- _EXERCISE PASSAGE_
"""

HSBC India clocks 1.8% rise in pre-tax profit to $1.02 bn

At a global level, HSBC’s profit before tax fell 34% to $8.8 bn, which it attributed to higher expected credit losses

Global banking corporation HSBC’s India operations reported a profit before tax of $1.02 billion in 2020, up 1.8% from the previous year. India was the bank’s third-largest contributor to the profit of HSBC Holdings Plc, after Hong Kong at $8.2 billion and Mainland China at $2.61 billion in 2019-20.

In 2019, HSBC’s India operations made a pre-tax profit of $1 billion. However, at a global level, HSBC’s profit before tax was down 34% to $8.8 billion, which the bank attributed to higher expected credit losses and other credit impairment charges, and lower revenue, partly offset by a fall in operating expenses. Profit after tax was down 30% to $6.1 billion.

The bank said the reported results in 2020 included a $1.3 billion impairment of software intangibles, while reported results in 2019 included a $7.3 billion impairment of goodwill.

As on 31 December 2020, HSBC had 226,000 employees compared with 235,000 at the end of 2019. In India, it had 39,000 employees in the same period.

“In 2020, our people delivered an exceptional level of support for our customers in tough circumstances, while our balance sheet and liquidity gave reassurance to those who rely on us. We achieved this while delivering a solid financial performance in the context of the pandemic, particularly in Asia, and laying firm foundations for our future growth," said Noel Quinn, group chief executive, HSBC Holdings Plc.

"""

- _GIVEN RECORDS_
"""

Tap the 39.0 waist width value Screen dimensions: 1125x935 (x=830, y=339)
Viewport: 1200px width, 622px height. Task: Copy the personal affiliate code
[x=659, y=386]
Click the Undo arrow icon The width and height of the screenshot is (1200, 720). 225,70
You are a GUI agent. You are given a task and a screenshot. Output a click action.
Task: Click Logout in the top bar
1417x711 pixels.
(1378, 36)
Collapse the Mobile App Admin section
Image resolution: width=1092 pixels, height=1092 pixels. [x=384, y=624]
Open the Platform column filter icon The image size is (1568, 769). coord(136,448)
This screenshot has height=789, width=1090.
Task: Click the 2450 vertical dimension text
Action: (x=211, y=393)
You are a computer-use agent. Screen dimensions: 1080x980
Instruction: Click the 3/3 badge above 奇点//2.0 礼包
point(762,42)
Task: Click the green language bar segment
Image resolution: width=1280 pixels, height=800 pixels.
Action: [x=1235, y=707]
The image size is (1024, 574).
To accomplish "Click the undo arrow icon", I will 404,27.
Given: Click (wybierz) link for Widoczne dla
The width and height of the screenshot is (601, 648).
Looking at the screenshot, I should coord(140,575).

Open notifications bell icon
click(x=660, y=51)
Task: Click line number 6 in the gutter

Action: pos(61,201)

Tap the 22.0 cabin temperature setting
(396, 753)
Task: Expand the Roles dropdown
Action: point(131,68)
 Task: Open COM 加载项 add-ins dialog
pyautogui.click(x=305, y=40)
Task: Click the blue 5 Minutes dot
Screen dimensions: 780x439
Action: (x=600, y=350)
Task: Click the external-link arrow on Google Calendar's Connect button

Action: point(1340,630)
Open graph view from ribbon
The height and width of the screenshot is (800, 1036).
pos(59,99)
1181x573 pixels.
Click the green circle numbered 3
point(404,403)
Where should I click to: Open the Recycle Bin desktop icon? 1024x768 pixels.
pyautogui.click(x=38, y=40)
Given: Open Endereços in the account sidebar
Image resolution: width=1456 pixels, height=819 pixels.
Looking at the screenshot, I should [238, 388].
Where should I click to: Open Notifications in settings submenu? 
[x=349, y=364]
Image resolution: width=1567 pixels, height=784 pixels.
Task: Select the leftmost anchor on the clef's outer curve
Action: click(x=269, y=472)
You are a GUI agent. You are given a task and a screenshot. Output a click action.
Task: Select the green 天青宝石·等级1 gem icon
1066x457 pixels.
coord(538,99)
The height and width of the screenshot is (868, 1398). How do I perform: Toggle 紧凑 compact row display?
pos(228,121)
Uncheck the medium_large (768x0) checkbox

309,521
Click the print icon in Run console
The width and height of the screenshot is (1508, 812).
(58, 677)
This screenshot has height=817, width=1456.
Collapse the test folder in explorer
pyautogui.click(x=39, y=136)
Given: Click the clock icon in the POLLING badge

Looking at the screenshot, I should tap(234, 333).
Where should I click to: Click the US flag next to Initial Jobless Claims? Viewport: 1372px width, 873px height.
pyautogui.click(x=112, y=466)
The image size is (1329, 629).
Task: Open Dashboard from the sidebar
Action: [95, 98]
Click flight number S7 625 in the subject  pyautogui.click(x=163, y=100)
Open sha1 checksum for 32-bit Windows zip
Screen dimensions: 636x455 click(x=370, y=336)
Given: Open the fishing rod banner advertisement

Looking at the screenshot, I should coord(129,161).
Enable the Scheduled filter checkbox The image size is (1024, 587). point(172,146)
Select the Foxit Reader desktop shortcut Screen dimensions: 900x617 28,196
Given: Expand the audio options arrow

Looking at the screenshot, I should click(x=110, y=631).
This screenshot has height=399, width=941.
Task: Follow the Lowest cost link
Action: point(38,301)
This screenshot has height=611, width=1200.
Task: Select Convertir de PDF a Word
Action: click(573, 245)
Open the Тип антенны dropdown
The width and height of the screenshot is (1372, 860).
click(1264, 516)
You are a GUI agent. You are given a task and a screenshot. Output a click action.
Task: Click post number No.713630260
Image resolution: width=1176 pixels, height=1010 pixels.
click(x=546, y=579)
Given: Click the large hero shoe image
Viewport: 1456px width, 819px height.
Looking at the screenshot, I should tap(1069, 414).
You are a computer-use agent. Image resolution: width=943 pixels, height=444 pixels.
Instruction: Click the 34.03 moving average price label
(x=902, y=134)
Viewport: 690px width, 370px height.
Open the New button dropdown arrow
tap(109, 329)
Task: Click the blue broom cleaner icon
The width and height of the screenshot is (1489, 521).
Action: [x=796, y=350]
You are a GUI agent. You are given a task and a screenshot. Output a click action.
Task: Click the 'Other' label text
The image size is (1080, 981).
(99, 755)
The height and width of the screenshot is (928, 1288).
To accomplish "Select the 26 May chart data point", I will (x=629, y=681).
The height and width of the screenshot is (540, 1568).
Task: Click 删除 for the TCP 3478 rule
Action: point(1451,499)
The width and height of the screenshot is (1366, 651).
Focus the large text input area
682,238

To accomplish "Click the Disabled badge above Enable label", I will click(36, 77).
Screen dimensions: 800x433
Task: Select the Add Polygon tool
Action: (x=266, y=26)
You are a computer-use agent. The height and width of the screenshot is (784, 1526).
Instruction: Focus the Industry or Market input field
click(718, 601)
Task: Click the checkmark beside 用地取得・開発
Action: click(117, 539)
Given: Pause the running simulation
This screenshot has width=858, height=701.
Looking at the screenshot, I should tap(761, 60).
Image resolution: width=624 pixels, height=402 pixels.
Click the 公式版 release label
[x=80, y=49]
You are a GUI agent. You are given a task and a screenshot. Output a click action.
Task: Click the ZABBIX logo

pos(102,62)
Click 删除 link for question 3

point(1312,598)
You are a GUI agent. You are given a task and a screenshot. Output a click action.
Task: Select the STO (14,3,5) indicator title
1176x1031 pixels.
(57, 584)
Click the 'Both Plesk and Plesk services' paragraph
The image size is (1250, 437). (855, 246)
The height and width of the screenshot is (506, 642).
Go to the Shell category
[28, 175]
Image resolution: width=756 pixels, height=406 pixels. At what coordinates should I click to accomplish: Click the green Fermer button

"""

- _YOUR TASKS_
1. Quote the HSBC article between "The bank said" and "HSBC Holdings Plc.", inclusive.
2. According to the HSBC article, how many employees did HSBC have as of 31 December 2020?
3. Proceed with the HSBC article from the point where it stops.
The data are separate from the HSBC article.

- _ANSWERS PER TASK_
1.
The bank said the reported results in 2020 included a $1.3 billion impairment of software intangibles, while reported results in 2019 included a $7.3 billion impairment of goodwill.

As on 31 December 2020, HSBC had 226,000 employees compared with 235,000 at the end of 2019. In India, it had 39,000 employees in the same period.

“In 2020, our people delivered an exceptional level of support for our customers in tough circumstances, while our balance sheet and liquidity gave reassurance to those who rely on us. We achieved this while delivering a solid financial performance in the context of the pandemic, particularly in Asia, and laying firm foundations for our future growth," said Noel Quinn, group chief executive, HSBC Holdings Plc.

2. 226,000

3.
The bank recognizes a number of fundamental changes, including the prospect of prolonged low interest rates, the significant increase in digital engagement from customers, and the enhanced focus on the environment, and has aligned its strategy accordingly, it said.

HSBC intends to increase its focus on areas where it is strongest, increase and accelerate investments, and continue to progress with the transformation of its underperforming businesses, it said.

“The pandemic inevitably affected our performance. The shutdown of much of the global economy caused a large rise in expected credit losses, and cuts in central bank interest rates reduced revenue in rate-sensitive business lines," Quinn said.

The bank’s global net interest margin (NIM) was 1.32% in 2020, down 26 basis points (bps) from 2019, because of the impact of lower global interest rates.